A reflection on family, work, and the trap of always filling the vessel with more.

We’re gearing up for an adventure! I’ve been ruminating on it for days, eager to create a memorable experience for my wife and daughter. With my wife’s birthday approaching, the clock is ticking. Planning for birthdays isn’t typically my forte, and I recognize that this oversight is one of my less admirable traits.

Meanwhile, she’s been browsing Disney, quaint restaurants, and local excursions—her subtle reminder that I often miss the mark in celebrating her.

So, I proposed we escape for a bit. It’s been ages since we reconnected with family and friends. The moment I voiced it, she sprang into action, reaching out, coordinating, and making sure it actually happens.

Why did I hesitate for so long?

Part of me felt it was irresponsible. We’re still building our businesses, and financially, we’re not thriving.
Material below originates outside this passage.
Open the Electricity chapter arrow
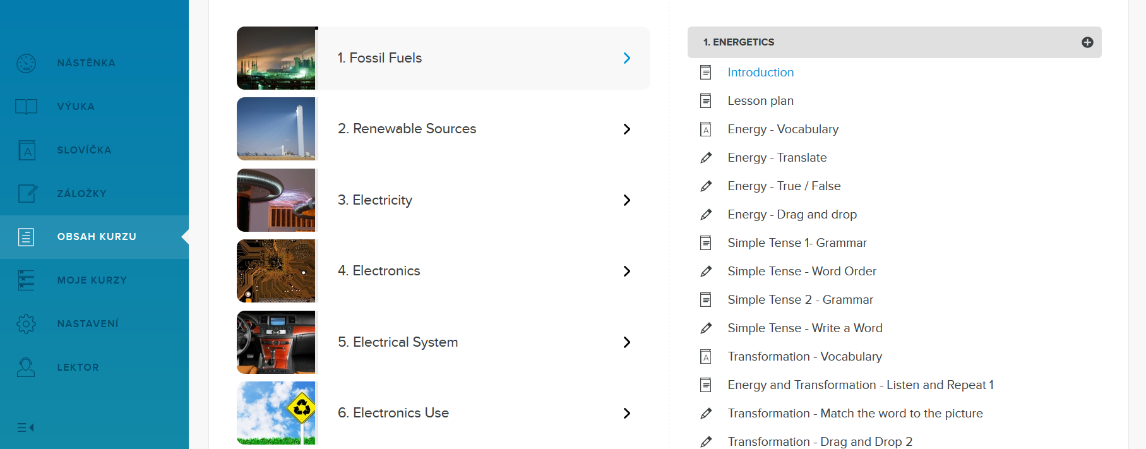Screen dimensions: 1146x449 [x=626, y=200]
Shouldn’t I keep grinding? Shouldn’t I hunker down until the dust settles?

Yet another part whispered: if we say no to life, what’s the point of the hustle? It would reduce my existence to the same grind as before – to busy to actually live.

The job wasn’t the barrier. My mindset was.
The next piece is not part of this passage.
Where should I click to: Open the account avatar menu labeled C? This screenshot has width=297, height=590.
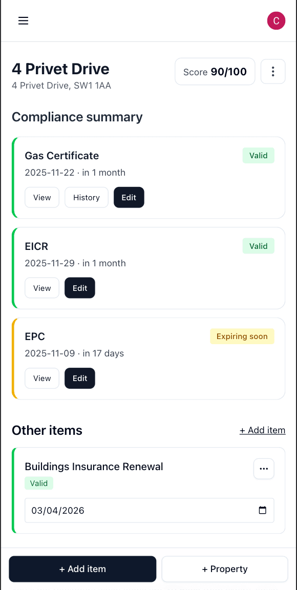276,20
This trip feels like a choice, yes to family, yes to experiences, and yes to a life worth living.

The Workaholic’s Dilemma

The last few months have been enlightening. I’ve penned countless words and discovered new paths for connection. While I haven’t found the magic formula for a larger audience, but I don’t want tricks. I crave genuine growth who find value in what I share.

Yet, I grapple with conflicting thoughts.

I tell myself I’m being “kind” when I cut myself some slack. But am I really being kind, or just letting myself off the hook?

The reality is that I’ve become remarkably efficient. Tasks that once devoured five hours now fit into one. Yet instead of making room for life, I merely cram in more work. The vessel just fills again.

That isn’t discipline; it’s dependency.

I sidestep the essentials of living—health, family, rest—out of unwavering loyalty to earning a living. And this loyalty consumes everything around it.

The Dance of Grace and Grit

Herein lies the paradox:

  • Too much self-compassion, and I drift aimlessly.
  • Too much discipline, and I face burnout.

What I seek isn’t indulgence or punishment—it’s harmony. A way of living where my efforts align with the life I aspire to create.

This means pausing when the vessel is full. It means embracing family commitments, even when it feels “irresponsible.” It means understanding that efficiency is futile if it doesn’t carve out space for what truly matters.

The Journey Ahead

So, we’re taking a break—not just to celebrate, not just to reconnect with people we love—but to practice the life I claim to be building. To learn how to carry work and family together, without letting one eclipse the other.

Perhaps true discipline lies not in stuffing every crevice with more work, but in resisting the urge to let work become the only vessel I fill.

👉 For readers: When efficiency gifts you time, do you spend it on life – or just keep pouring in more to the vessel?